Five-year-old Suzie heads off to kindergarten in rural Minnesota. She settles into her class routine full of activity, discovery, and friendship.
Then the day takes a turn. As part of newly mandated diversity training, Suzie’s teacher brings out Heather Has Two Mommies for some light mid-morning reading. A typically precocious kindergartener, Suzie pipes up during the story to correct the teacher’s telling. “God gave us a mommy and a daddy,” she exclaims.
Though no student takes exception to Suzie’s remark, the teacher cringes and becomes keenly aware of her state-mandated role to report any incident which could be construed as bullying. So Suzie gets pulled out of class and taken to the principal’s office, where she’s met by a counselor.
There begins a process of formative intervention and remedial discipline. More than correction for objectively inappropriate behavior, this intervention focuses on changing who Suzie is, on correcting her values to ensure that she accepts each of her classmates and values their diverse backgrounds.
Confused, disturbed, and teary-eyed, Suzie comes away from the experience convinced she has done something wrong. Worse, she feels the very sense of rejection which her accusers claim to deplore. She learns her lesson, that the values taught at home are not welcome in school. A bit of her innocence dies. She grows more guarded, less expressive, and unfairly subdued.

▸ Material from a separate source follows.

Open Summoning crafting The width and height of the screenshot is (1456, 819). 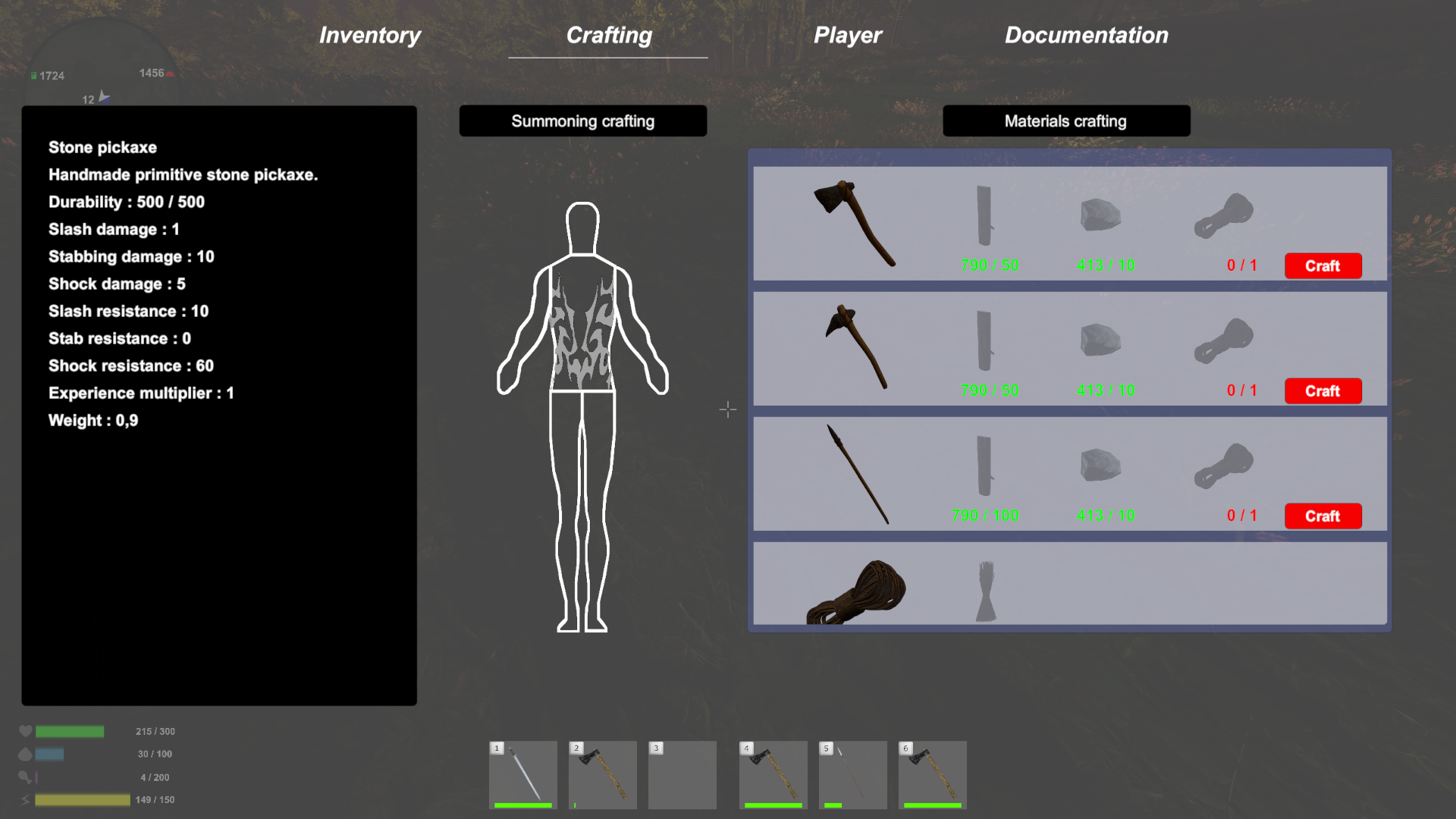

Such a tale may be among the tamest of experiences awaiting children in Minnesota, if a task force of social engineers commissioned by Governor Mark Dayton succeeds in lobbying for legislation which has already been approved by the state House. House File 826, misleadingly titled the Safe and Supportive Schools Act, serves as a trial balloon modeling what its supporters would like to implement nationally – a radical transformation of schools from institutions of academic achievement into political reeducation camps which correct Orwellian Wrong Think.
Sold colloquially as an “anti-bullying bill,” the proposed legislation actually institutionalizes bullying, targeting political minorities with suppressive badgering. The bill would repeal existing anti-bullying statutes which have proven effective. It would create an invasive, overbearing, and unfunded new state bureaucracy to impose politically correct values upon students, teachers, parents, staff, and anyone serving in or around the educational system. It would affect both public and private schools. In a state which already has one of the worst achievement gaps between white and black students in the nation, the bill would burden struggling districts with new mandates diverting precious resources away from academics. Teachers and staff will become thought police and value mediators, shifting their disciplinary focus from correcting inappropriate behavior to remediating students’ belief systems. As with any state bureaucracy, reams of new data will be generated and follow students throughout their academic career, if not the rest of their lives.